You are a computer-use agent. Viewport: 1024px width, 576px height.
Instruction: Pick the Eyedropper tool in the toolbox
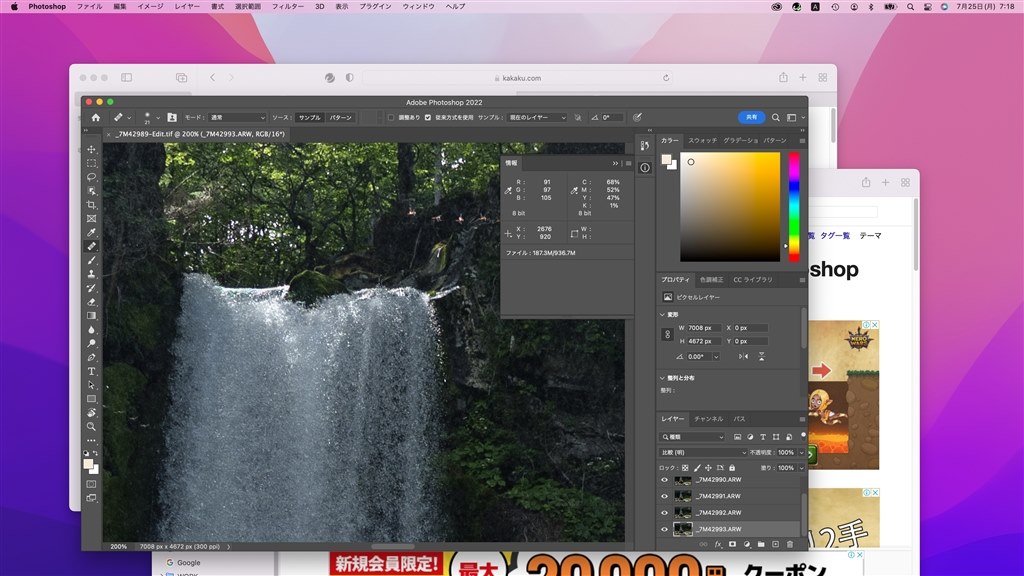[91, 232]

○ ○ ○ ○

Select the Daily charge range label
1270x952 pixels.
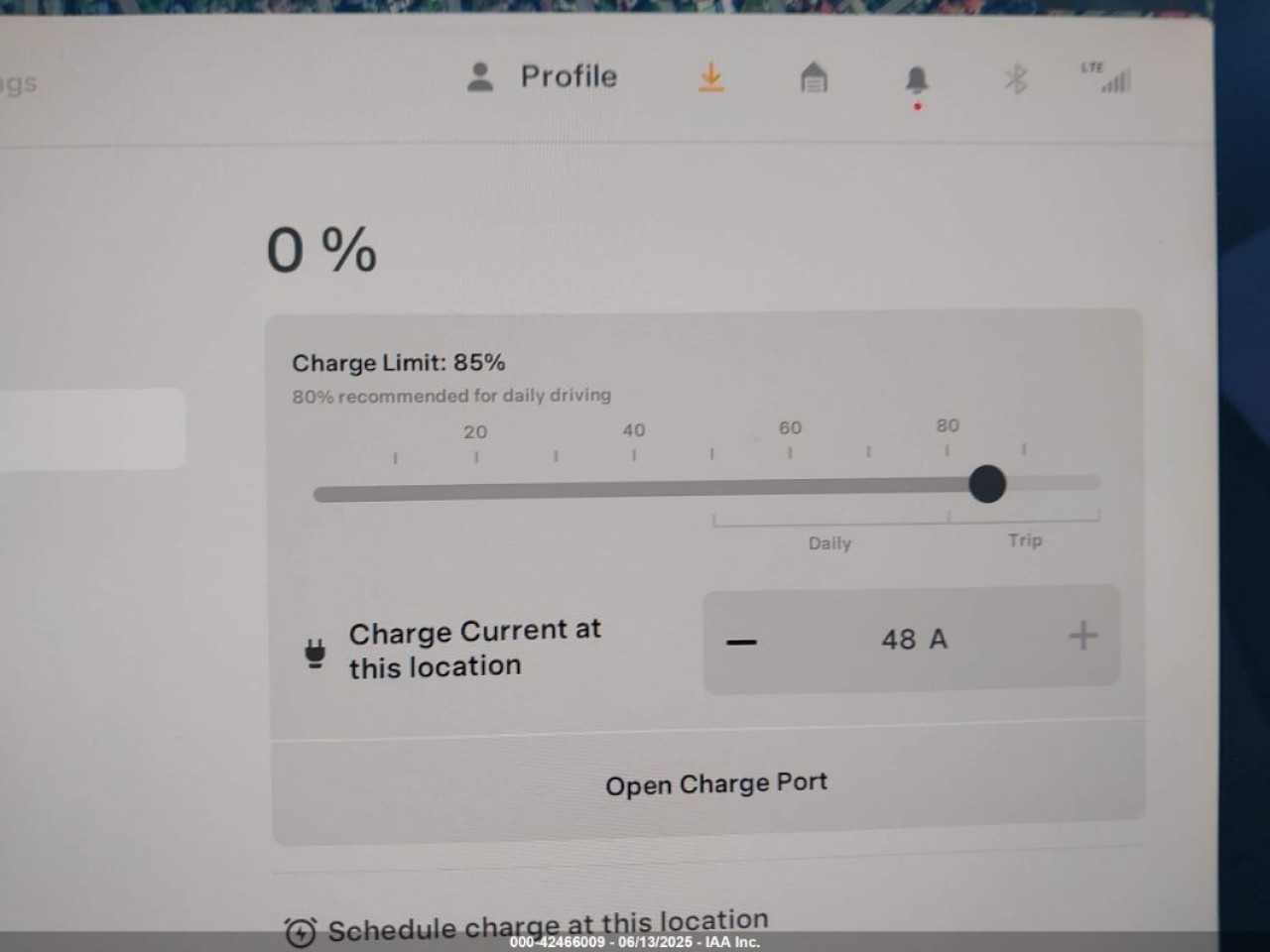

○ ○ ○ ○

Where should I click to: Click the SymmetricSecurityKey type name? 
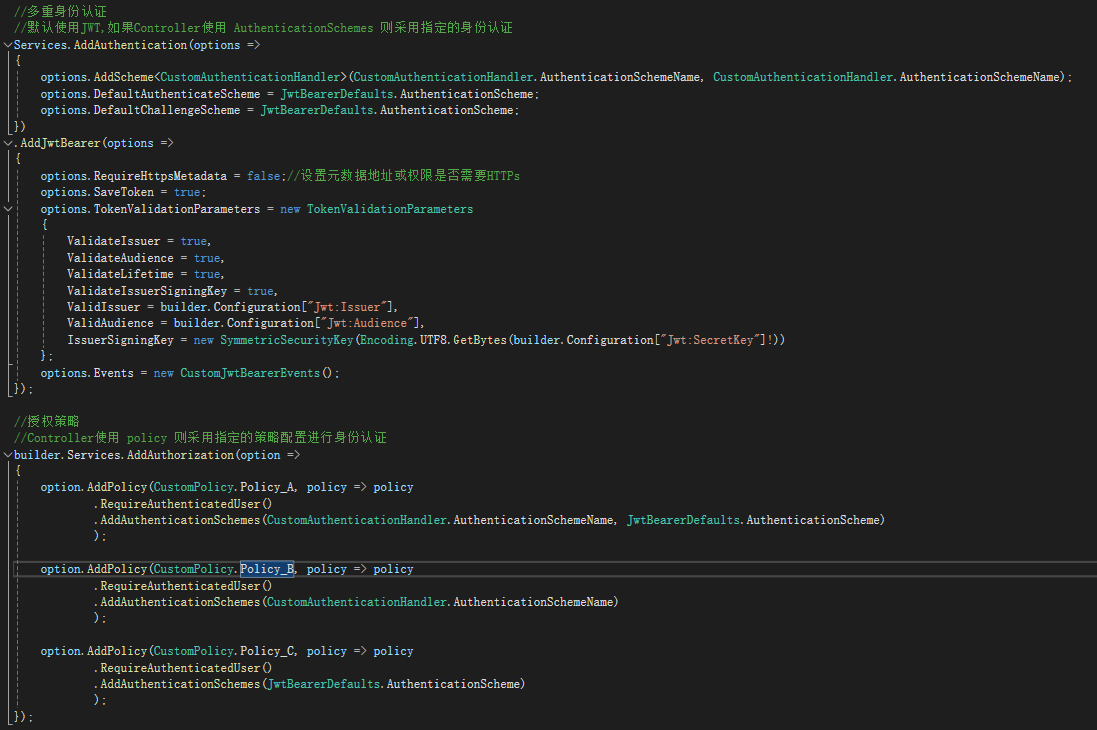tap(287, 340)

○ ○ ○ ○

▶ _Assigned task_
I'd like the lines above from the one with "Select the Daily charge range label" up to and including the one with "1270x952 pixels." copied exactly, with no other lines.

▶ _Expected answer_
Select the Daily charge range label
1270x952 pixels.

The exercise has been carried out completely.